Schumer: Two weeks ago, seven flags were burned … it was in all the newspapers.
Dreyfuss: But my question is…
Schumer: I don't think it was a political act. I think it was an act of vandalism.
Dreyfuss: I don't agree with Mike so much about the common good, If I had to choose between the common good and the class struggle, I think I'd go with the class struggle. But you talk about how technology is changing things so much, to the point that old ground rules are out and we have to have new ground rules. We've been through a lot of technological revolutions in the last 150 years. Wouldn't it be safer to argue that rather than the homogenization that you talked about that the gap between the rich and the poor has grown enormously and that a theme about the People versus the Powerful and about the fact that we're not all in a big homogenous common good boat, we're in a boat of…
Schumer: When I said homogenized I meant sort of culturally and the way we think and identify. There's less gap between … people don't identify with groups. They identify with the greater good. Having said that, there are obviously groups in there, and yes, I agree with you. I think what Joe and Eileen sort of understand in their gut -- they're doing pretty well and they're proud of what they've accomplished. But they're not sure their kids can do as well as they did and that bothers them. And it relates to specific things like the high cost of tuition. It used to drive me crazy. I had a bill which became law which allowed middle-class people to deduct tuition. The New York Times editorialized against it -- the money should all go to poor people, they need it more. Someone making $60,000 a year has a very rough time paying for one, let alone two or three college educations and deserves help, in my opinion.
┄┄┄┄┄┄
[SET EXERCISE A]:
Render the lines of the listing from the line containing "Open the notifications bell icon" through the end of the listing, inclusive, as a numbered list with blank lines left out. Leave the pictures out of your answer.
The listing has nothing to do with the discussion transcript above it.

[PROVIDED INFORMATION]:
┄┄┄┄┄┄
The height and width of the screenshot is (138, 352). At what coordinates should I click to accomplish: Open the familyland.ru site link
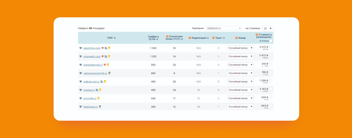pos(91,107)
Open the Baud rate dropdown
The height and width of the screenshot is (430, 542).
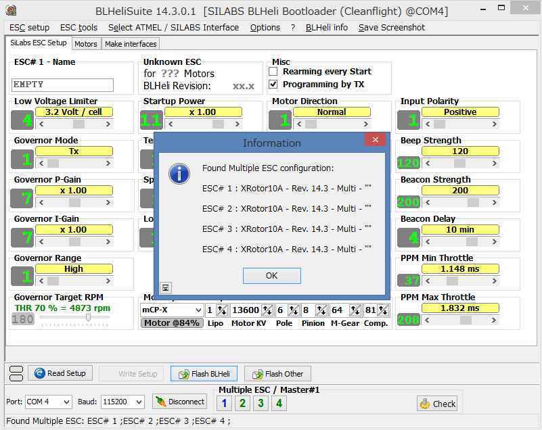pos(122,402)
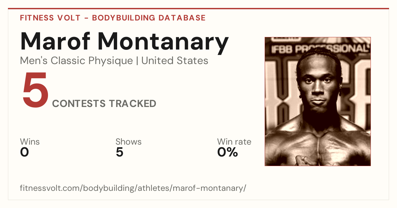The image size is (397, 208).
Task: Click the 0% win rate value
Action: click(x=228, y=152)
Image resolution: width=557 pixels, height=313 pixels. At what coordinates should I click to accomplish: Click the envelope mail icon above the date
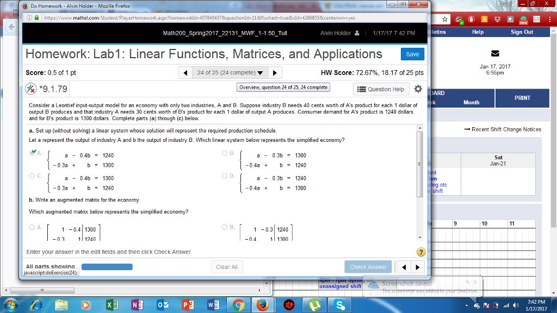495,53
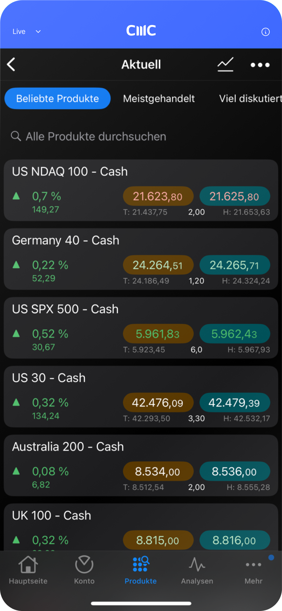This screenshot has width=282, height=611.
Task: Go to Hauptseite home icon
Action: (x=28, y=565)

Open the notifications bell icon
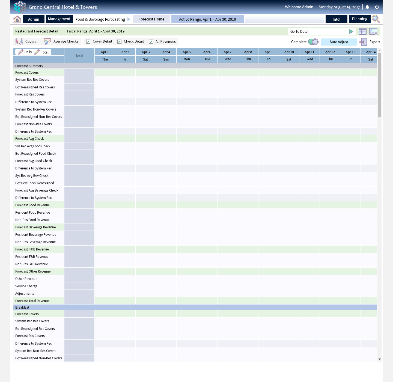coord(367,7)
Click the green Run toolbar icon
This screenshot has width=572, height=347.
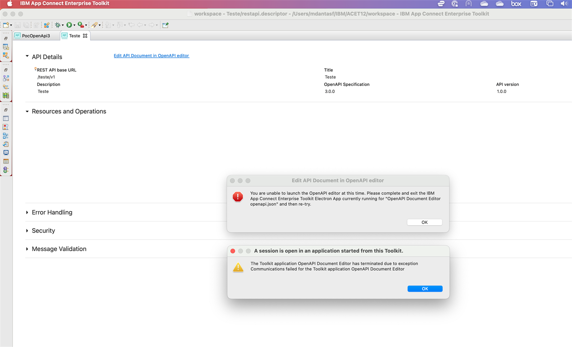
┄┄┄┄┄┄
[SET EXERCISE B]:
In the discussion transcript, what did the bill Schumer mentions allow middle-class people to do?

[TASK ANSWER A]:
1. Open the notifications bell icon
2. coord(367,7)
3. Click the green Run toolbar icon
4. This screenshot has width=572, height=347.

[TASK ANSWER B]:
Deduct tuition.